_What is required:_ Task for the records below: repeat the line containing "You are a computer-use" and every line after it, exactly and with nothing else, but leave out the pictures.

(Saved entries)
**********

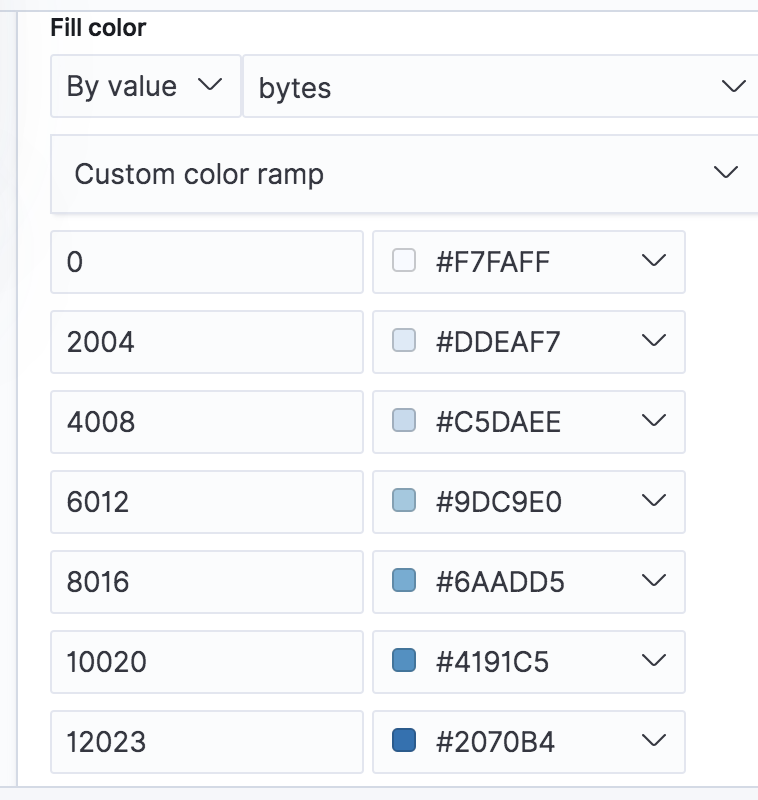
Task: Click the #6AADD5 color swatch
Action: 404,581
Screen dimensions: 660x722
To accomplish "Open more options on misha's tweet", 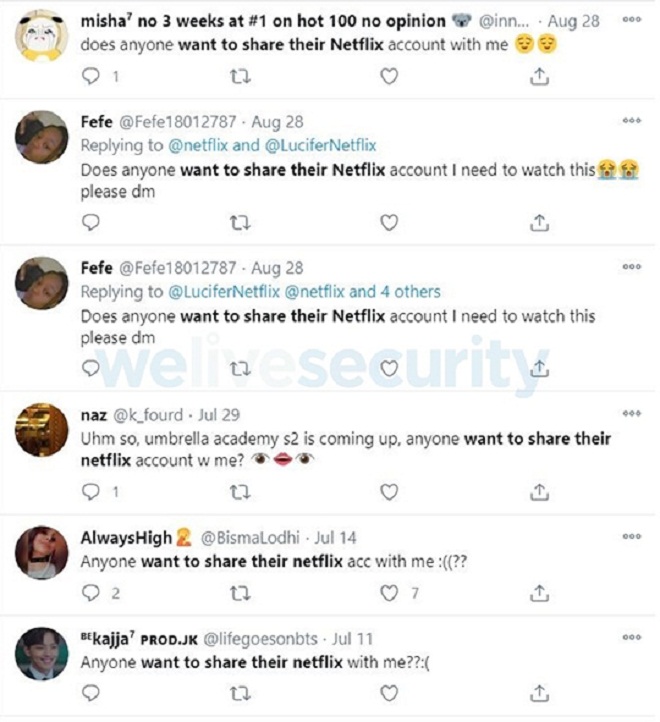I will 631,19.
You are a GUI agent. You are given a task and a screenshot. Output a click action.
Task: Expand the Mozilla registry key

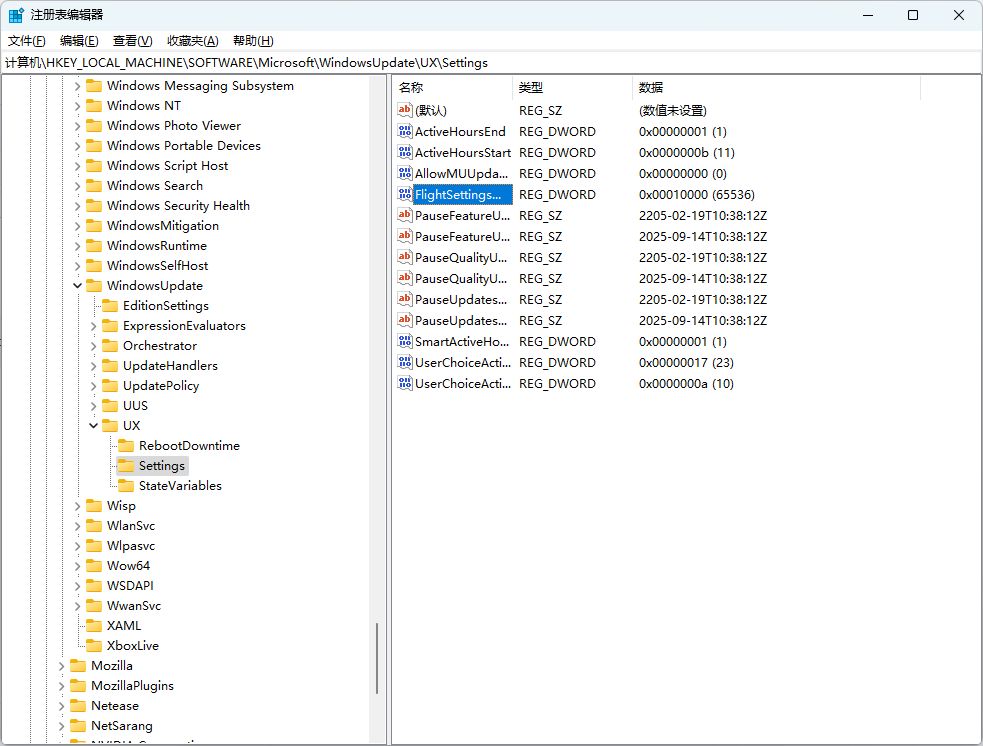click(x=62, y=666)
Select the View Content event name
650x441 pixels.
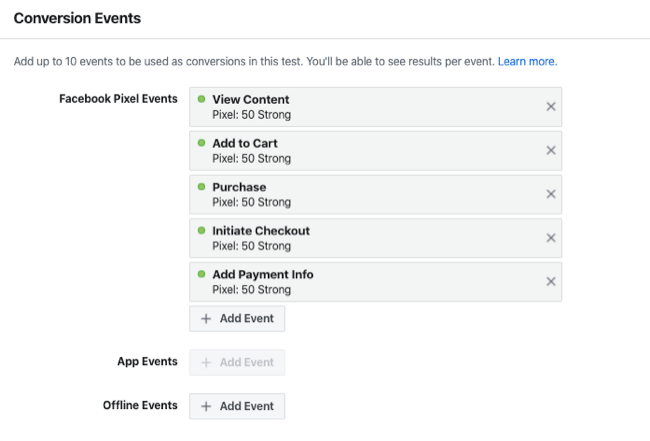click(251, 99)
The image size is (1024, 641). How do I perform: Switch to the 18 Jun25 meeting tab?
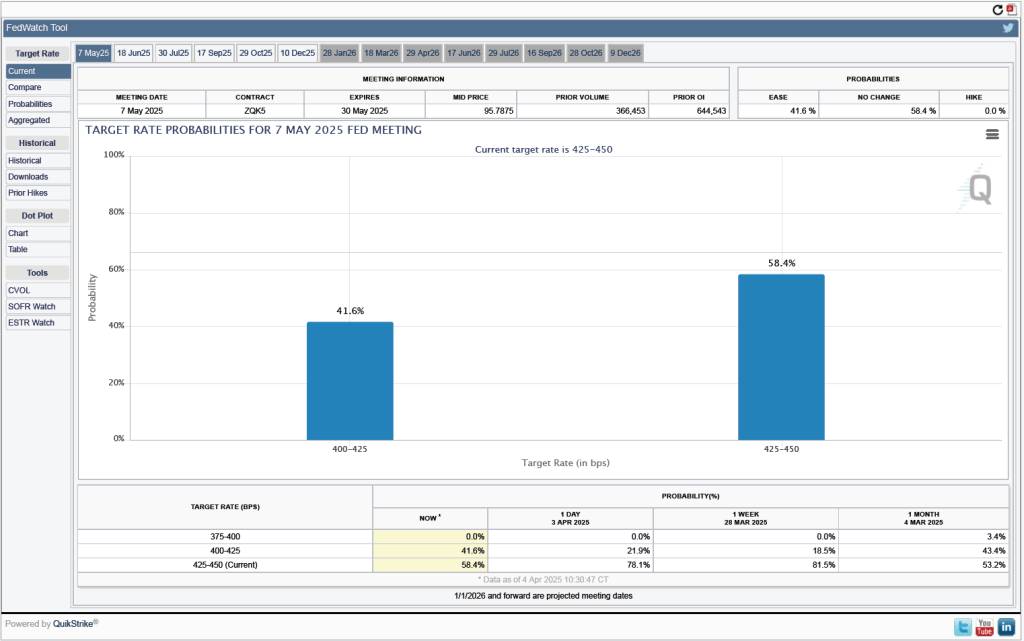[133, 52]
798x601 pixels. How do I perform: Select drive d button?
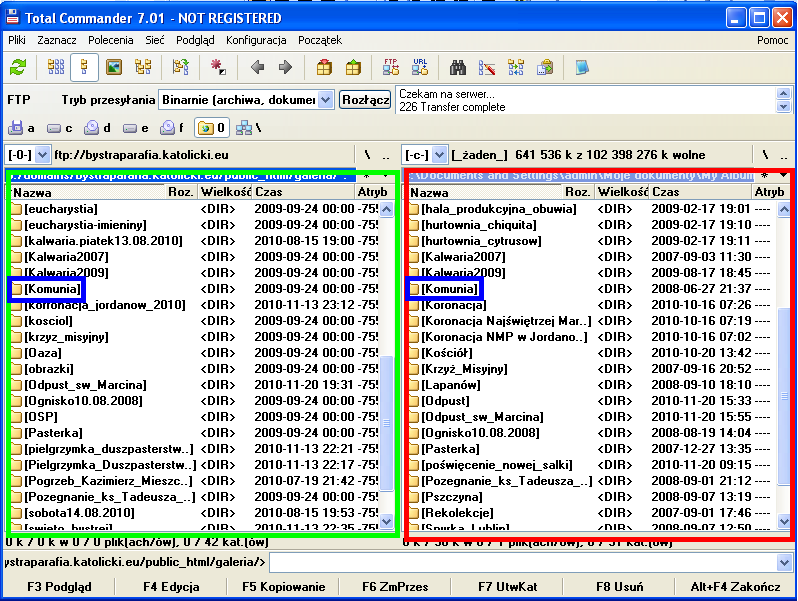(97, 128)
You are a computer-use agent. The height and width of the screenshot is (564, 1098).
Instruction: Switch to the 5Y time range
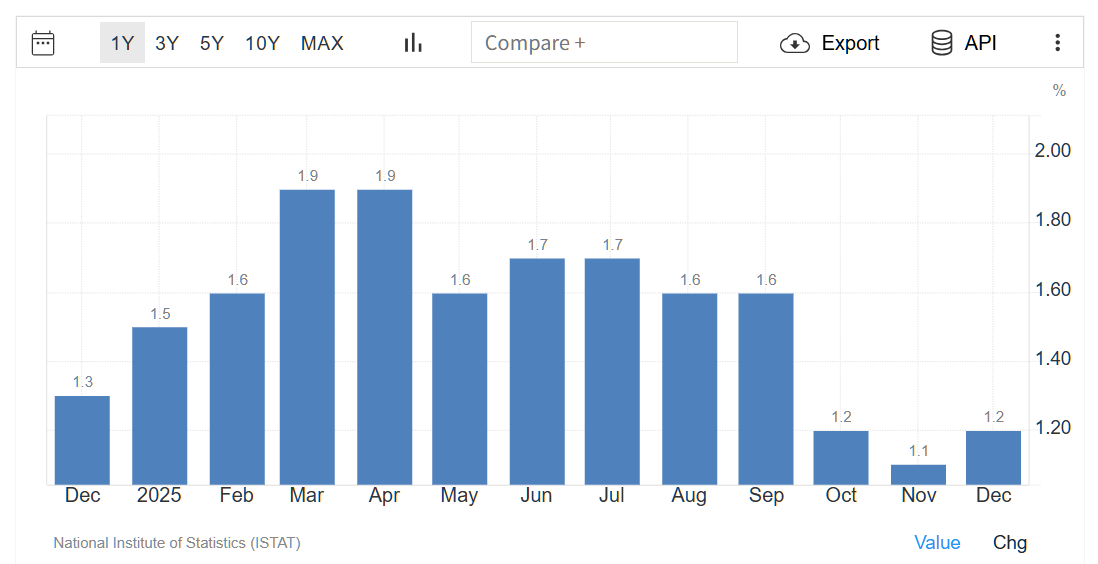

**********

_Written response:_
You are a computer-use agent. The height and width of the screenshot is (564, 1098).
Instruction: Switch to the 5Y time range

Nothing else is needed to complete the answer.